I suppose the head-scratching fidget, over enough years, would leave the shoulders and arms permanently cocked, and that this would feel uncomfortable but still normal. In the universe of the fidgeter, the only two arms and two shoulders in existence happened to be arranged like so, left elbow at this angle, right shoulder at that, one arm at this height, the other at that, and the spine would just have to bunch itself up. In my universe, the only mind at hand is always checking to see if I’m smart. If it didn’t fret over my smartness or lack of smartness, the mind wouldn’t be there. Skies aren’t made of gravy, and minds don’t not ask if I’m smart. In my experience, anyway.

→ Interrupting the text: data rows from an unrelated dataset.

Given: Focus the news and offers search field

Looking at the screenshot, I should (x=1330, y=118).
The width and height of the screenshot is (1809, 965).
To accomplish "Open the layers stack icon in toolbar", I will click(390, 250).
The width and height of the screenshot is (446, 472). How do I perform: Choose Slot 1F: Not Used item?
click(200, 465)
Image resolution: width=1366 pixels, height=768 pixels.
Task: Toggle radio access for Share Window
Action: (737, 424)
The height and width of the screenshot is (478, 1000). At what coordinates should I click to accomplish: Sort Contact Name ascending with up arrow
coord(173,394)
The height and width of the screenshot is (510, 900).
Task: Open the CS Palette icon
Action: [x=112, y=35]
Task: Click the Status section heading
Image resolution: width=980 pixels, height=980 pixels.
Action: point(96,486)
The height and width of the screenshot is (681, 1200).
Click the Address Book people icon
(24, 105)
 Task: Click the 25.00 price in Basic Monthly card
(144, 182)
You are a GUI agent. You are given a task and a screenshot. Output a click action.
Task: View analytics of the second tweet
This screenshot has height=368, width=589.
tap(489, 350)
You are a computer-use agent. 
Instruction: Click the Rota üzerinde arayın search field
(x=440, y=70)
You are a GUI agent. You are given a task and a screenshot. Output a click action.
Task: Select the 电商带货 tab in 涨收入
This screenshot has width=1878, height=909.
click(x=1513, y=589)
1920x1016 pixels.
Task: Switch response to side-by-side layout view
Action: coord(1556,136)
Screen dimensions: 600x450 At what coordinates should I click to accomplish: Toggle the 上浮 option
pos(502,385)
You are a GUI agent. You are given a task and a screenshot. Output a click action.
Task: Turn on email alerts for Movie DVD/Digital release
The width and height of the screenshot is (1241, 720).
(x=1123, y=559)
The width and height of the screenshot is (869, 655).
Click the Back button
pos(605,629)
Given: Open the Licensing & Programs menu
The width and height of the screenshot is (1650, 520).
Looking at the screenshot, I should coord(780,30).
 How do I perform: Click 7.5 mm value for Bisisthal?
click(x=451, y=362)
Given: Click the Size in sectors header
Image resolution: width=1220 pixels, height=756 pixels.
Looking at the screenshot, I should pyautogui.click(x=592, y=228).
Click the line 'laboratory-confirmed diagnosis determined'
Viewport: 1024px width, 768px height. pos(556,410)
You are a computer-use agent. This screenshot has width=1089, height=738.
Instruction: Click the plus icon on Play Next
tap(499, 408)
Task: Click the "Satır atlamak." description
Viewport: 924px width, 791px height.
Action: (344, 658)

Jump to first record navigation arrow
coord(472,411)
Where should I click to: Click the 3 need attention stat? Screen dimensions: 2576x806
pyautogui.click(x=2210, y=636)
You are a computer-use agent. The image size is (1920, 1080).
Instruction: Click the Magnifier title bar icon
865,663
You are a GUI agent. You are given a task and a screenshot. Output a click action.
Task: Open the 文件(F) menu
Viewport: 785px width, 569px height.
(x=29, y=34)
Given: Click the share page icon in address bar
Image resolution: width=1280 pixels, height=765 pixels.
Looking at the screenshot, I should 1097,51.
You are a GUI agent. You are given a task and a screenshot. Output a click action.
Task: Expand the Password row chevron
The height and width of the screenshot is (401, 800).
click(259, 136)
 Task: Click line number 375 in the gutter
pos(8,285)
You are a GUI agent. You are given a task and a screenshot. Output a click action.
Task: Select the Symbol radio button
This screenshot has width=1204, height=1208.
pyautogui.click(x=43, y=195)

But really I know the fidget is second nature, not first. No, I can’t remember what my mind was like before the fidget began. Even so, there was a beginning. We’re talking first grade, second grade, picking up steam in third. As soon as I got the idea that being smart mattered to other people, most notably teachers and my parents. By the time I was in high school, the question had me gripped. My life was over if I wasn’t smart. So I told myself, and this belief was the linchpin of my personality. There it’s been ever since, the central clench that makes me what I am. I’m cramped around this double idea that, one, if I’m smart, I’m all right, and two, that probably I’m not all right and not smart. The double idea resolves itself into my pit-a-pat of never-ending questions. Smart? Dumb? How do I tell?

Being smart was my idea of how I could be around people. Put differently, if I was smart, I would have friends and otherwise I wouldn’t. If it turned out I wasn’t smart, if my brain didn’t have that special status, then my adulthood would be spent like my late childhood and my adolescence: with very few people. I’d sit by myself and wonder about everyone else and kill time. I’d be alone and a failure. But if I were smart—let’s say if I were a novelist—everybody would want me around. That was my only path through life. Either I was walking toward smartness and high-prestige best-sellers, or else a trap door was beneath my feet and it was opening. Don’t ask why, because then I’d list my developmental deficits.

Now the decades have gone by and I’m pretty sure that I’m smart, smarter than most people, and that it hasn’t made much difference. People a lot dumber than I am have friends and love and good sex, and they do work they care about and do it well. I’m smart, but I’ve spent my life asking a stupid question, and that’s because I’m an idiot.